Queda una importante lección para los gobiernos progresistas de Brasil, Argentina, Venezuela, Uruguay, Bolivia, Ecuador, Nicaragua y algunos otros como El Salvador y Perú. Elección no es Revolución. Ni revoca la lucha de clases. Por tanto, hay que asegurar el gobierno entre esa paradoja. ¿Como hacerlo?
Hay dos caminos: a través de alianzas y concesiones a las fuerzas oligárquicas o mediante la movilización de los movimientos sociales y la implantación de políticas que se traducen en cambios estructurales.
La primera opción es más seductora para quien se eligió, por lo mismo más fácil de quedarse vulnerable a la “mosca azul” y acabar cooptado por las mismas fuerzas políticas y económicas identificadas como enemigas. La segunda vía es más estrecha y ardua, pero presenta la ventaja de democratizar el poder y de volver a los movimientos sociales sujetos políticos.
La primavera democrática que vive América Latina puede, en breve, transformarse en un largo invierno, en caso de que los gobiernos progresistas y sus instituciones como la Unasur, Mercosur y el Alba no se convenzan de que fuera del pueblo movilizado y organizado no hay solución.

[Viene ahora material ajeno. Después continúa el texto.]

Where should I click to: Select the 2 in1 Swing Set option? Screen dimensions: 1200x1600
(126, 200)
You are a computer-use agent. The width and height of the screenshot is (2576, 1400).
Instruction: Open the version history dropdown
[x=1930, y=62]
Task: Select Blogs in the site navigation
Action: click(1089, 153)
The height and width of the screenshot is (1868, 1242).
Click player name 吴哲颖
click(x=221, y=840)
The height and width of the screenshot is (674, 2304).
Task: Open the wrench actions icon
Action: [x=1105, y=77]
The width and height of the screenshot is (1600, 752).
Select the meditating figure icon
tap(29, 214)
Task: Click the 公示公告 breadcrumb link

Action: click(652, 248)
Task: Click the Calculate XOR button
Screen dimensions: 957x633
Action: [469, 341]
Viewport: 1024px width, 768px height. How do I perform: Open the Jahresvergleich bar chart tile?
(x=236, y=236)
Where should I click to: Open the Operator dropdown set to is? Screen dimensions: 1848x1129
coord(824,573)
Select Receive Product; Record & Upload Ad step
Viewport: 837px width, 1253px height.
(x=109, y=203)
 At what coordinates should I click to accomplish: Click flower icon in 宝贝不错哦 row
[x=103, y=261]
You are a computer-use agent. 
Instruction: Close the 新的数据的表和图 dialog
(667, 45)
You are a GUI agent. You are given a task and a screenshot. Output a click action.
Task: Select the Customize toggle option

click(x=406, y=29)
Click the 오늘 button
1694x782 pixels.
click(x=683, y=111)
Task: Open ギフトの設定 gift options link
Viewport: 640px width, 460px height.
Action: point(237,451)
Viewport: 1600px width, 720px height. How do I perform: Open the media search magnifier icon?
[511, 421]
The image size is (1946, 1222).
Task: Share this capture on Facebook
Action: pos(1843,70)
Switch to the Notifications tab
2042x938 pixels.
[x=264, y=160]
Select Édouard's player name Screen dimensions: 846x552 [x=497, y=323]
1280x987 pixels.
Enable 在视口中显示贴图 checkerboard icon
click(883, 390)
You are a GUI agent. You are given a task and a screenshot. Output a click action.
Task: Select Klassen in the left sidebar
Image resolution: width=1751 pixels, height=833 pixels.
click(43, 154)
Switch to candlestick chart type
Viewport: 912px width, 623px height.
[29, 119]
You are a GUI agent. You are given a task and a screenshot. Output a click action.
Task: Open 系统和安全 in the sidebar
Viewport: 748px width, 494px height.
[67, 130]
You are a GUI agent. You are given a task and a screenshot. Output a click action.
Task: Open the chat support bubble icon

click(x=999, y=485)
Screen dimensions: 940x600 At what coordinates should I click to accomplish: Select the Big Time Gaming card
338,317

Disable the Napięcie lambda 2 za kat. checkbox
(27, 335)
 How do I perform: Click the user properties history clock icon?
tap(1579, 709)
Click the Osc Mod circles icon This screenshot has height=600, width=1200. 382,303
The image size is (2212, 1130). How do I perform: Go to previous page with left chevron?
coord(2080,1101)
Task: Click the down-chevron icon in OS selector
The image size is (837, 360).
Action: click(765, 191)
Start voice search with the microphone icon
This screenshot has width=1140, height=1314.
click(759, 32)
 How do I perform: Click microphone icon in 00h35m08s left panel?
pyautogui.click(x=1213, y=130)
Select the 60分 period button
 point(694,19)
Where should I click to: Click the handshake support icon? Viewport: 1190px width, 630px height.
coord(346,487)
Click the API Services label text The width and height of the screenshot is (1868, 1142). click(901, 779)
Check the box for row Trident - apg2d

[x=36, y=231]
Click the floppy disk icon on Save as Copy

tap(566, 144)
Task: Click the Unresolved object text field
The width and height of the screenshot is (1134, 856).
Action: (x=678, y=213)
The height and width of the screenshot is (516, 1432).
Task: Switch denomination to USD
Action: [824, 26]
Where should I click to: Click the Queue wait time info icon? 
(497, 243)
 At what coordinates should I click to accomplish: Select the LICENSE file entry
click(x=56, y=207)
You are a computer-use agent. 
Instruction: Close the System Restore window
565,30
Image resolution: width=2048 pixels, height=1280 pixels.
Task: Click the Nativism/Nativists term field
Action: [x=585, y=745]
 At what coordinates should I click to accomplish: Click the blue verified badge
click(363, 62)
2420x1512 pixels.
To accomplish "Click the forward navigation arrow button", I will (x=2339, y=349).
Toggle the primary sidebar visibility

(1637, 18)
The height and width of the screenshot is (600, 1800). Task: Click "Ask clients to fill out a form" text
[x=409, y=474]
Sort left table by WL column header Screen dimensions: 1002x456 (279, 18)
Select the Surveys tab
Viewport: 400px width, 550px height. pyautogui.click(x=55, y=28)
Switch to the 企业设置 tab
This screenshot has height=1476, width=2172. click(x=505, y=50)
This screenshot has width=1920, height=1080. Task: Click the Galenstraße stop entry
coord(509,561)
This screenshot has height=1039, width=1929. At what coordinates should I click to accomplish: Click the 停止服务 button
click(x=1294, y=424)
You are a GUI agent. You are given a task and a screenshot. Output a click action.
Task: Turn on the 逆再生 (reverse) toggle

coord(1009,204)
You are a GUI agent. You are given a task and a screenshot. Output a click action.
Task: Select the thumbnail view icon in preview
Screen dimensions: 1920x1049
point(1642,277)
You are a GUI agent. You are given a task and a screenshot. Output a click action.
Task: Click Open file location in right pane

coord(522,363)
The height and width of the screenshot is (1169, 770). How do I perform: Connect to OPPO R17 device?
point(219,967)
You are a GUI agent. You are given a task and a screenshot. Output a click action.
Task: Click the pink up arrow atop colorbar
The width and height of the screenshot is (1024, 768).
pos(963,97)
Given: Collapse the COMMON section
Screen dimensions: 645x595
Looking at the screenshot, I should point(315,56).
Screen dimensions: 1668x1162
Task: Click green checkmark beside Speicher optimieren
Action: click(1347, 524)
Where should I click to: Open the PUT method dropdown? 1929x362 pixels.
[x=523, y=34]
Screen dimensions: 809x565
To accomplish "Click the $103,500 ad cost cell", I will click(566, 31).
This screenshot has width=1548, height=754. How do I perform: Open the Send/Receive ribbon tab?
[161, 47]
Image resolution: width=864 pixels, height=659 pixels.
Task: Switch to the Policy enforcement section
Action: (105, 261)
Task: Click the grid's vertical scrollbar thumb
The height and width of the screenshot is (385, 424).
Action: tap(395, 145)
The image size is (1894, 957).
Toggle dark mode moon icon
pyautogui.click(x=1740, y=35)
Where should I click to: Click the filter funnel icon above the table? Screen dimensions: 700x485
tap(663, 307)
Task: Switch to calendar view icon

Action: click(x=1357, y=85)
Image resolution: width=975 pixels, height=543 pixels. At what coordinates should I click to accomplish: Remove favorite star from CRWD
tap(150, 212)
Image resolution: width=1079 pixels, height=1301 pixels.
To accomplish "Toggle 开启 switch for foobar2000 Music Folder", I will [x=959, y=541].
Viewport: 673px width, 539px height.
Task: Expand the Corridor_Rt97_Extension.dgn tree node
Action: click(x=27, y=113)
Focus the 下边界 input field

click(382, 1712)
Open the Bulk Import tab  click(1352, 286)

Publicado el 30 de julio 2012
Bien por Frei Betto que nos ilustra en torno a los movimientos de nuestra golpeada y saqueada América Latina. Da pena, mucha pena que los mismos latinoamericanos se presten a los abusos del poder yanqui.En fin, deberemos continuar esta lucha que, cuando parece más cerca el triunfo, más se aleja de nosotros. Hay que seguir esperando con toda esperanza…valga la redundante frase.